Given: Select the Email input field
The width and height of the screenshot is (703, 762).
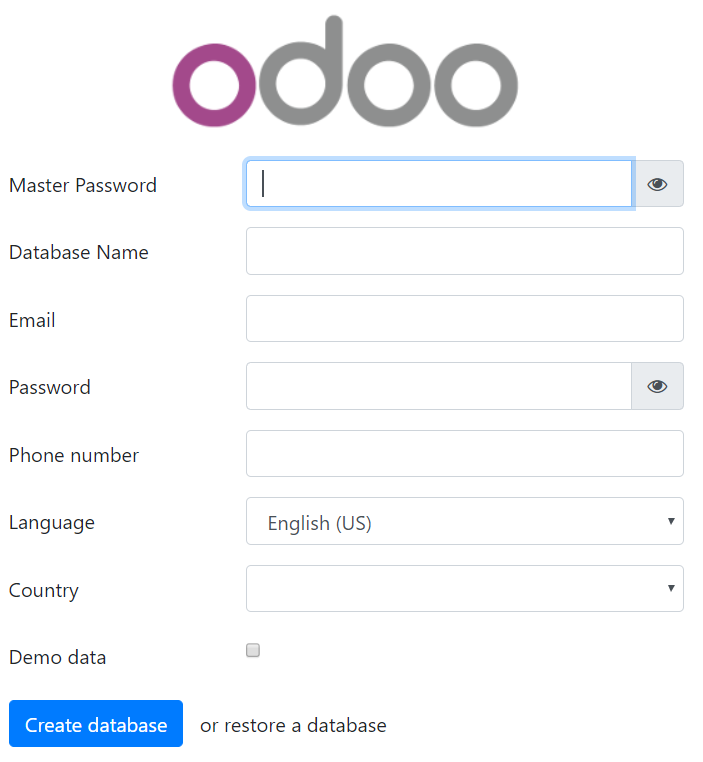Looking at the screenshot, I should pyautogui.click(x=464, y=319).
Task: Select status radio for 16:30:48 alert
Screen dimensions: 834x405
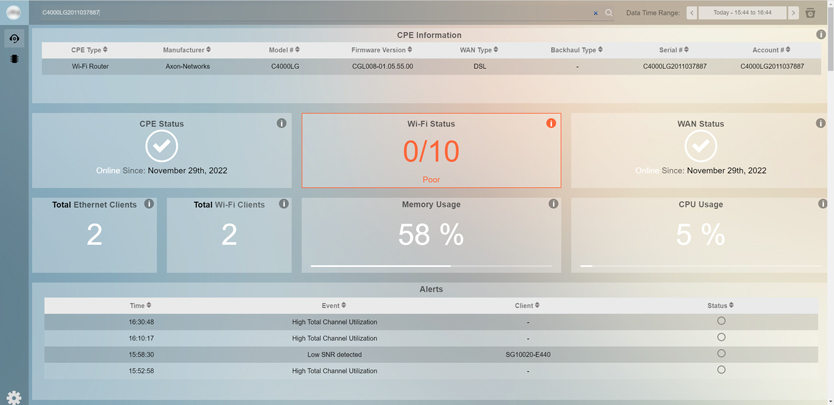Action: [721, 321]
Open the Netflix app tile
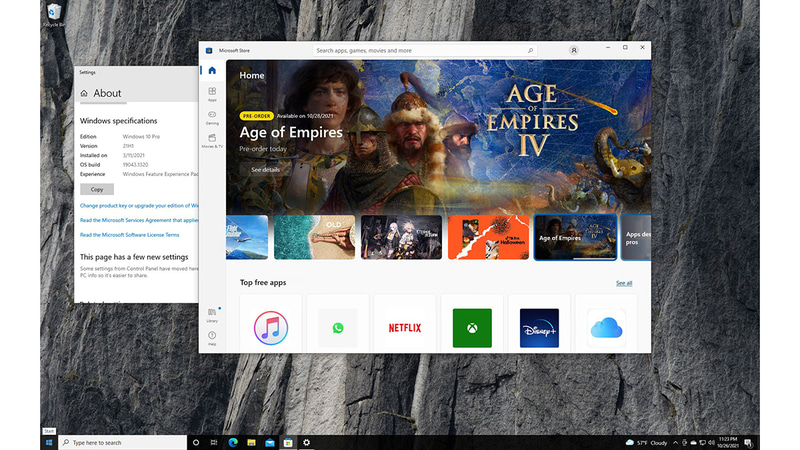 click(x=404, y=327)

.....

• _ASSIGNMENT_
Excluding every picture, set down the listing exactly.

• _EXPECTED ANSWER_
Given: Select the Email input field
The width and height of the screenshot is (703, 762).
Looking at the screenshot, I should pyautogui.click(x=464, y=319).
Task: Select status radio for 16:30:48 alert
Screen dimensions: 834x405
Action: [721, 321]
Open the Netflix app tile
 click(x=404, y=327)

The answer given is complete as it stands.